-- TASK STATEMENT --
Write the records below out in full, character for character, with no pictures.

-- RECORDED INFORMATION --
◇ ◇ ◇ ◇
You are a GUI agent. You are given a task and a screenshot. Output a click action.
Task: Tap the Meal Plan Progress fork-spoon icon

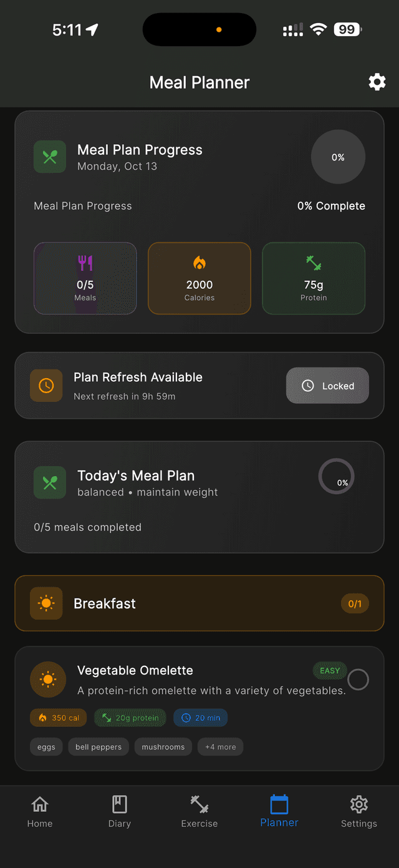click(x=50, y=157)
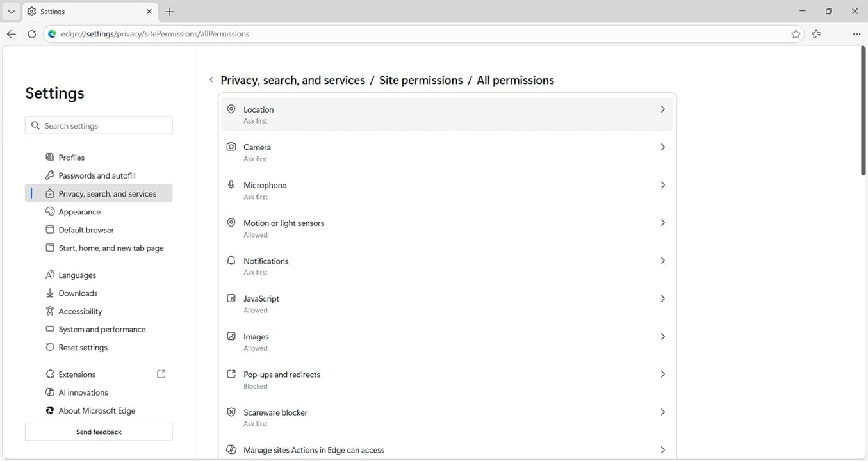Open the Settings and more ellipsis menu
Viewport: 868px width, 461px height.
856,34
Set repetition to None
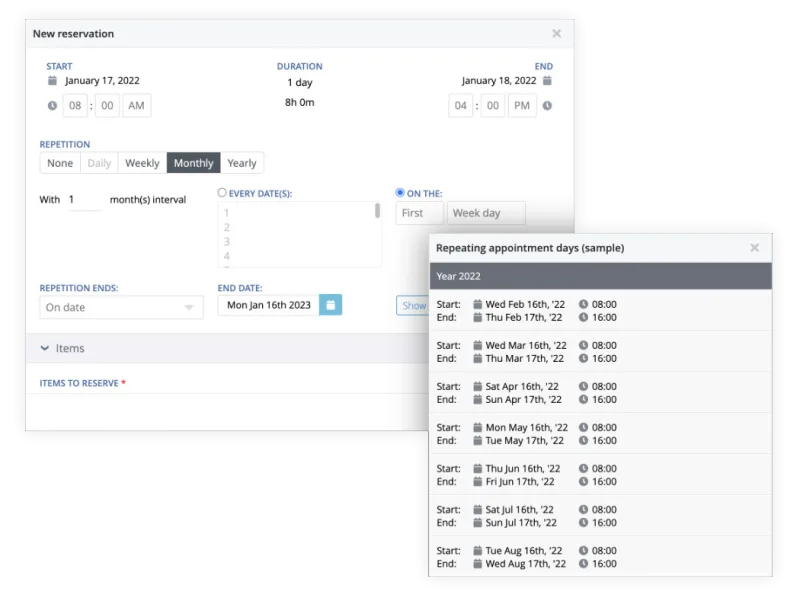The height and width of the screenshot is (598, 800). click(60, 163)
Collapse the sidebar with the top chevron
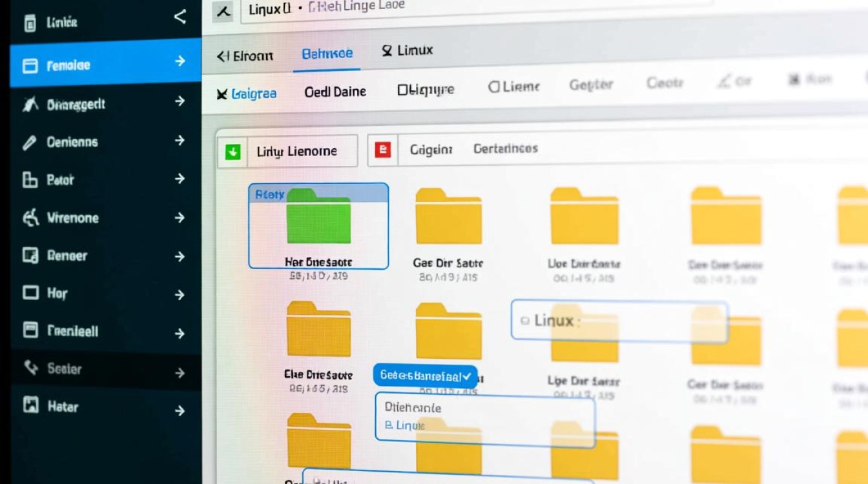The height and width of the screenshot is (484, 868). (x=180, y=17)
◇ ◇ ◇ ◇
-- RESULT OF THE TASK --
You are a GUI agent. You are given a task and a screenshot. Output a click action.
Task: Tap the Meal Plan Progress fork-spoon icon

click(x=50, y=157)
Open the Settings and more ellipsis menu
Viewport: 868px width, 461px height.
856,34
Set repetition to None
The height and width of the screenshot is (598, 800). click(60, 163)
Collapse the sidebar with the top chevron
The height and width of the screenshot is (484, 868). (x=180, y=17)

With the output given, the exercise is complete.